Солнца нет, но у всех такие солнечные, радостные лица, что кажется, будто каждый несет на своих плечах горячее и молодое солнце.
Крики, смех, оркестры и «Марсельеза» наполняют улицы и город. На груди у всех краснеют пышные банты. Красные ленты в петлицах, красное за тульями шляп, на шее, на рукавах, на фуражках. Улицы похожи на буйные поля красного мака. Пасхальный звон колоколов гудит над головами. А толпы народа идут и идут, заполняя и улицы и тротуары.
На углах грузовики. Студенты, в шинелях нараспашку, размахивают фуражками.
— …обода, равенство и братство.
— Ур-р-ра!..
— …и…а…ская революция.
— Ур-р-ра!..
Хлопают форточки. Возбужденные лица высовываются наружу и, краснея от натуги, кричат:
— Ур-р-ра!..
Без фуражек, без пальто выбегают из ворот взлохмаченные люди, широко раскинув руки, падают, точно в летнюю речную прохладу, в кричащую толпу, обнимая незнакомых, бормоча со слезами на глазах:
— Христос воскрес!
— Праздник-то какой.
Я иду рядом с отцом и матерью. Она улыбается сквозь слезы и пытается петь. Отец высоко поднял голову, посматривая по сторонам веселыми глазами.
Глядя на плачущих от радости людей, я чувствую, как слезы подступают к моим глазам. Весь мир готов бы, кажется, обнять и прижать к стучащему сердцу.
— Господи, хорошо-то как, — шепчет умиленная мать.
Глава VIII
— Свобода!
— Свобода!
Этим словом захлебываются.
Верхние этажи спустились вниз. Во дворе ораторствуют гимназисты, студенты.
Я слушаю с напряженным вниманием. Я впитываю в себя, как губка, все, что говорят о революции.
Вовочка — эсер. Он заходит к нам на квартиру и подолгу сидит, объясняя программу партии. Отец слушает его с открытым ртом. Но когда Вовочка ловит его взгляд, отец принимает важный вид и, значительно накручивая усы, кивает головой:
— Это мы знаем… Сами в девятьсот пятом на баррикадах дрались.
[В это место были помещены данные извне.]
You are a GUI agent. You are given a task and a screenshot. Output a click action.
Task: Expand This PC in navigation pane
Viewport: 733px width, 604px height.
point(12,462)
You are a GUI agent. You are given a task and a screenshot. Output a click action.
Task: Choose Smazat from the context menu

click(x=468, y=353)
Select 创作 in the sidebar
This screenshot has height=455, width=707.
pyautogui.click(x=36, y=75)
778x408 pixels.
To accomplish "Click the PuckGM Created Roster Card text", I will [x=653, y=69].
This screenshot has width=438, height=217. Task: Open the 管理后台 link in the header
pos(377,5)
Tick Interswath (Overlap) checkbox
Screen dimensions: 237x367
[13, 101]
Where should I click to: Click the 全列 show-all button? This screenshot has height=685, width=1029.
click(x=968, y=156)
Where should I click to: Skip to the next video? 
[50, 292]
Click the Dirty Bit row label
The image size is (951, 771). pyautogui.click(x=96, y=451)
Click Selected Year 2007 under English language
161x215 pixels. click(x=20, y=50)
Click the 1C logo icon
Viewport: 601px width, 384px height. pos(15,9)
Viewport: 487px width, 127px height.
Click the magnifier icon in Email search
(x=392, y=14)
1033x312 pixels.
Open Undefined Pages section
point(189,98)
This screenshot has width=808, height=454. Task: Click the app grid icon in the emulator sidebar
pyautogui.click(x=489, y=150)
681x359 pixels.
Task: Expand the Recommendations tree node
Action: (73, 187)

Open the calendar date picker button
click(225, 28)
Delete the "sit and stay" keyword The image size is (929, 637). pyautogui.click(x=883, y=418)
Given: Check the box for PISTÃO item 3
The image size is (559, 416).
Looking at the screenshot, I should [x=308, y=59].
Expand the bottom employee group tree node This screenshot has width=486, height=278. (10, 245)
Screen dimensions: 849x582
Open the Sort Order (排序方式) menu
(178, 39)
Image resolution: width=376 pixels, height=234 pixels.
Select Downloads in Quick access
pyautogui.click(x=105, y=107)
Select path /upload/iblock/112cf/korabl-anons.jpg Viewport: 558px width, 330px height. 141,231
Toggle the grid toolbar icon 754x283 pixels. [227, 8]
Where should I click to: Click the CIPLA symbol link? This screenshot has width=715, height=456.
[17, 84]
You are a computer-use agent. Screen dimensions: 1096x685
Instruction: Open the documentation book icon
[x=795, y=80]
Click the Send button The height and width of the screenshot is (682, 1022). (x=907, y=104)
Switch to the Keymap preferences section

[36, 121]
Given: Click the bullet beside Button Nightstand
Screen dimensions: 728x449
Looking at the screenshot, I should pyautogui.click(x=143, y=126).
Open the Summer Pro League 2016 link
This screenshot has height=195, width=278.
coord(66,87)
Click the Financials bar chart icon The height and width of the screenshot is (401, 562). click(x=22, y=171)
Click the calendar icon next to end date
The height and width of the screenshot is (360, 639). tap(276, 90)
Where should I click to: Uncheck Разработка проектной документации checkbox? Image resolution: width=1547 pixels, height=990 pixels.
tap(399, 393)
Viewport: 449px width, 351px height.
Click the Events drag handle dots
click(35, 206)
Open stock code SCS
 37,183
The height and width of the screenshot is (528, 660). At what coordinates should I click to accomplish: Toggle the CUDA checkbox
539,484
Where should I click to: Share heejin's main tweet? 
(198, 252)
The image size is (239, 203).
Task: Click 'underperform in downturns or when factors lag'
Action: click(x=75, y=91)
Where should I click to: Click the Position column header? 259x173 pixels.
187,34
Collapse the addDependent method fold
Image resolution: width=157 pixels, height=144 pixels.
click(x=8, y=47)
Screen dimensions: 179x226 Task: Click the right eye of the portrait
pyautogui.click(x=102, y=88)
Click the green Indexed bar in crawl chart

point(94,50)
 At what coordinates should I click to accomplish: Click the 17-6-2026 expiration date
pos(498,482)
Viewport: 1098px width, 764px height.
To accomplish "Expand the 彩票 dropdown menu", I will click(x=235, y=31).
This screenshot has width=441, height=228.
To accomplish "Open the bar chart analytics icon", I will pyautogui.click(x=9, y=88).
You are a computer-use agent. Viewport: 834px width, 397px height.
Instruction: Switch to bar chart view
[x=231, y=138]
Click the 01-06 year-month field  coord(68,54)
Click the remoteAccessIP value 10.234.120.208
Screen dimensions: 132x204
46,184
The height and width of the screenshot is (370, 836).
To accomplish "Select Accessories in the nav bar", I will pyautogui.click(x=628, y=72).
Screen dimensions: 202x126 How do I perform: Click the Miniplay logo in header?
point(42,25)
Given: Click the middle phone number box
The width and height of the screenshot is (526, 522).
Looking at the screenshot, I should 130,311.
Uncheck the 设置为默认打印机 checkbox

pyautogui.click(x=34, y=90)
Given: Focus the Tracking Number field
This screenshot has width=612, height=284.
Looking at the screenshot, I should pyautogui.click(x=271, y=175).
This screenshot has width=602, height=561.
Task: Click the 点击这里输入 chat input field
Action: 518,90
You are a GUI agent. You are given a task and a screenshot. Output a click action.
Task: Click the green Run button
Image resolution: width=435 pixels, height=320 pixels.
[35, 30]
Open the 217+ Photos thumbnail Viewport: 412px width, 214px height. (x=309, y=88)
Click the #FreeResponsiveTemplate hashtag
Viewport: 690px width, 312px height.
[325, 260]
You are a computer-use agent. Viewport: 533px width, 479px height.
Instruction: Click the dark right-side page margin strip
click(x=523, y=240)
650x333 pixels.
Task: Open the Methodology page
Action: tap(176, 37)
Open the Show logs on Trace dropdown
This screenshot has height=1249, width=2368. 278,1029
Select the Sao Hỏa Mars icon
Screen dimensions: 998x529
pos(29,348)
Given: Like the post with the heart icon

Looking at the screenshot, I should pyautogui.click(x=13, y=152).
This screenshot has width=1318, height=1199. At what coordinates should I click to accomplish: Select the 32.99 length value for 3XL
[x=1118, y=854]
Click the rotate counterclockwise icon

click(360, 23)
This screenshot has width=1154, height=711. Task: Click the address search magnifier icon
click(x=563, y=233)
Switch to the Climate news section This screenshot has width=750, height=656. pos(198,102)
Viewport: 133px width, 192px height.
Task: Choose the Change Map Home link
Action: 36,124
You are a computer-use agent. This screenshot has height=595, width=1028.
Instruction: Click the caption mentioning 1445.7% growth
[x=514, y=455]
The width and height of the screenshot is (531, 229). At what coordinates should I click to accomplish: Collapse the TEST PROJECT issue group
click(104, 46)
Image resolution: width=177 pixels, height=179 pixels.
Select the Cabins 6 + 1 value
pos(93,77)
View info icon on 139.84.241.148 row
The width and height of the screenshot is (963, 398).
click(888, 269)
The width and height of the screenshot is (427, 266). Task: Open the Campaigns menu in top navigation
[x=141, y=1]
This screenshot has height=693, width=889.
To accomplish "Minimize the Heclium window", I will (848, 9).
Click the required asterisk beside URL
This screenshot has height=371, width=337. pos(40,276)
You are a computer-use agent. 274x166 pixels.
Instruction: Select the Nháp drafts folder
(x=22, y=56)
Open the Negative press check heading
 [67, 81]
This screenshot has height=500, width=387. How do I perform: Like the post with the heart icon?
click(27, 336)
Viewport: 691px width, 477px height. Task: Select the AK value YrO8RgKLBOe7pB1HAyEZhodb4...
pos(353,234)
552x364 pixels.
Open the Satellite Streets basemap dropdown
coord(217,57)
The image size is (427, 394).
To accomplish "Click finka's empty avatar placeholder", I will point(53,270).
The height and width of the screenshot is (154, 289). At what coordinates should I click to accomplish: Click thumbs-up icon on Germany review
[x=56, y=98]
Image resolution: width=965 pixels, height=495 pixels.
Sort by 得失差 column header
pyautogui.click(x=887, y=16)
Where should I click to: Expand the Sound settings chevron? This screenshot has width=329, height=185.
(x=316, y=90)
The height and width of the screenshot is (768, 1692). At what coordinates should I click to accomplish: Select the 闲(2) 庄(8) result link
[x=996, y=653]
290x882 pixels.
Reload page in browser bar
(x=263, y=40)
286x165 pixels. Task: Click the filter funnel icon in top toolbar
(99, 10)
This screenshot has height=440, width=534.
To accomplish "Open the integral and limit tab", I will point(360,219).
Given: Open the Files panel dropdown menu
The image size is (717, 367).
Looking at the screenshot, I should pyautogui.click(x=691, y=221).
К делу и не к делу отец говорит теперь:
— Меня, брат, учить нечего. Я, брат, еще в девятьсот пятом пострадал.
Но я-то знаю другое.
— Врешь ты насчет девятьсот пятого. В больнице ты лежал тогда.
— Ну и что ж? — бодрится отец. — А не лежал бы, так дрался. Ты что знаешь?
— А сам всегда другое говорил.
Лицо отца становится жалким. Он чешет затылок и говорит умоляюще:
— Ты бы помолчал, Ян.
— А ты не ври.
— Вот ты какой жестокий. Осудил меня, а того не понимаешь, что обидно мне. Всякий, вон, шибздик, вроде Вовочки, в героях теперь ходит. А что он видал? У мамки под юбкой вырос. Кофеи распивал. А сейчас — первая персона революции. С жиру они бесятся. Им это заместо забавы, а мне другое тут… Я, может, думать даже не смел. Вот как замурдовали меня. Я, сынок, всю жизнь свою перемены ждал, да только не знал, откуда придет она. А пришла, так опять неладно. Вовочка, однако, пустое. На заводе меня обидели. Вот сердце болит. В глаза людям срамно смотреть.
— Чем обидели-то тебя?
— Подозреньем — вот чем. Я, может, каждого с измалства знаю, с каждым, может, пуд соли съел, а выходит — сторонились меня. Смотрю я сейчас: тот в этой партии, тот — в той, третий — в иной. Когда ж, говорю, записаться успели? А они хохочут. Тетерин, вон, десять лет, оказывается, партейный.